The Ultimate Balancing Act
“How far can we push the company forward, while still ensuring that the compensation goals are achievable?” This is a delicate balance that each committee must strike. A company’s compensation goals can be a powerful motivator for internal growth and talent development, as well as a point of great scrutiny for investors and proxy advisors. Furthermore, it’s nearly impossible for boards to know how unpredicted events of the coming year may impact business operations or revenue projections.

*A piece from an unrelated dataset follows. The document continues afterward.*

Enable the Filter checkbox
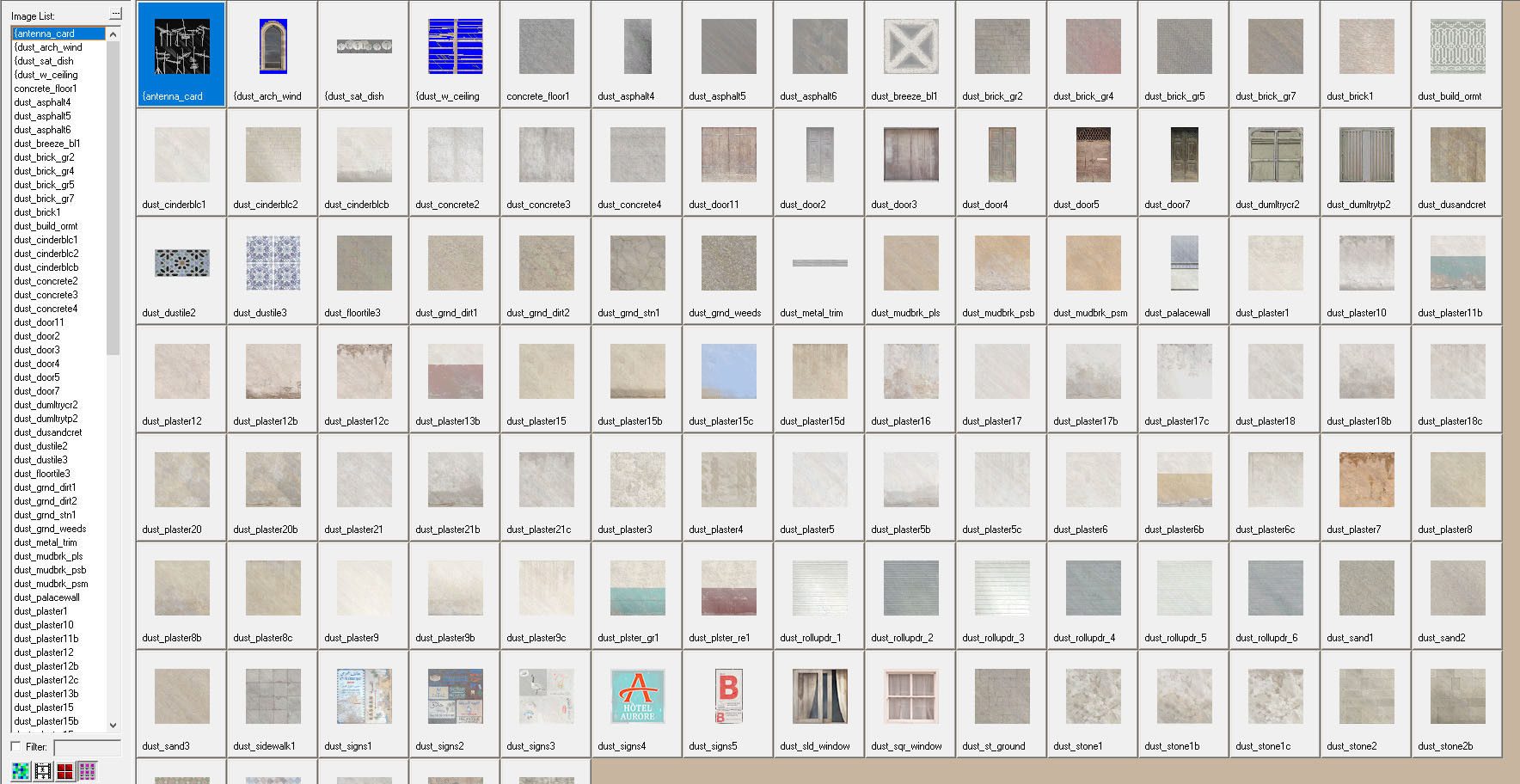coord(15,746)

Isakson notes some interesting trends regarding today’s goal-setting process:
We’re seeing compensation committees really feeling empowered to start asking these questions on goals. Contrast that with management teams that perhaps aren’t as accustomed to the compensation committee asking them questions.

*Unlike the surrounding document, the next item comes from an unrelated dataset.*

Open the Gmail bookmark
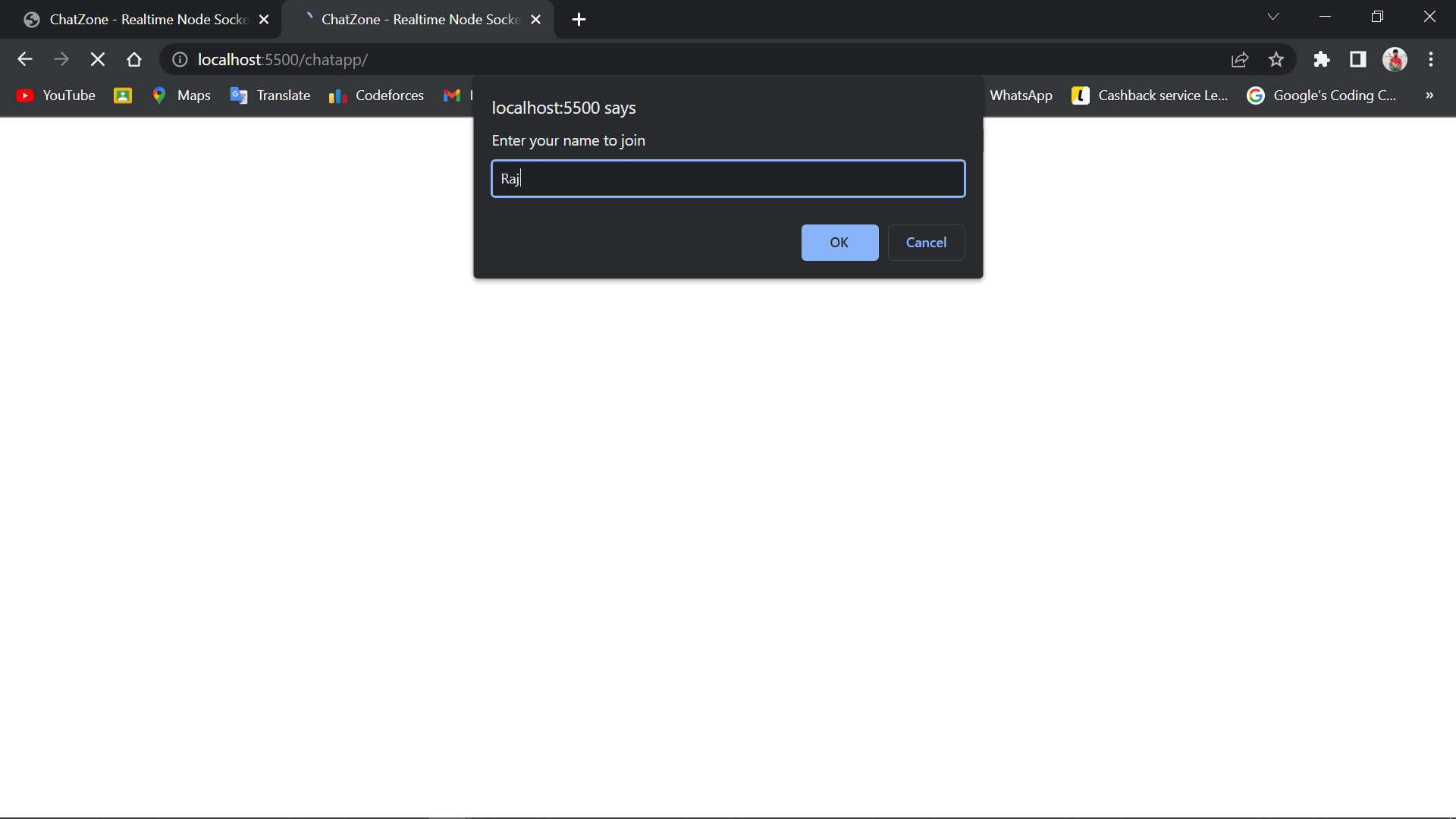 [x=453, y=96]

Given these dynamics, Isakson recommends that committees use a two-meeting approach when it comes to goal-setting. The first meeting (in January) allows management an opportunity to give their initial recommendations on the goals; this preliminary meeting gives committee members the chance to ask questions, request additional data, and raise any initial red flags to management. The second meeting, as a result, can be very decisive. This two-meeting approach is still a minority practice, said Isakson, but it’s one that’s been very effective for Meridian clients.
Four Guiding Perspectives
To ensure that compensation committees are being comprehensive in their goals assessment, Isakson outlines four guiding perspectives or data points that all committees should consider.

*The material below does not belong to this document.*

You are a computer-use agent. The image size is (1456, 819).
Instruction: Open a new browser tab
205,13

1. The Company’s Historical Performance
As boards look into the future, it’s important to also look backwards. Past performance is perhaps the most logical starting point: How has the company performed against goals in the past? Are they consistently exceeding maximum? Are they not hitting threshold at zero payout? Ultimately, what’s the story?
2. Historical Performance of the Company’s Peer Group
The compensation committee must consider how the company has been setting goals relative to its peer group, says Isakson: Is the committee setting its targets at the 25th percentile of the peer group’s historical performance? If so, what is that really saying about the committee’s rigor and goal process on a go-forward basis?
3. Investor Expectations
While historical performance is a good benchmark to consider, committees should also be looking forward. Investor expectations are a critical factor in the goal-setting process. Not only should committees be looking at their guidance, but also the analysts’ consensus, says Isakson: “If you’re coming in at a target EPS of $2.00 and the street’s expecting $2.50, that can be an issue when the proxy roles out the next year—that you paid target or even max for an EPS goal that was below the consensus estimate.”
4. Sharing or Cost Ratio
Sharing or cost ratios can often be difficult market data for companies to gather. Essentially, the question is: Are we sharing enough with employees vs. shareholders—especially at that maximum level? As a percent of maximum performance, committees must consider how much is going to shareholders and how much is coming back to employees.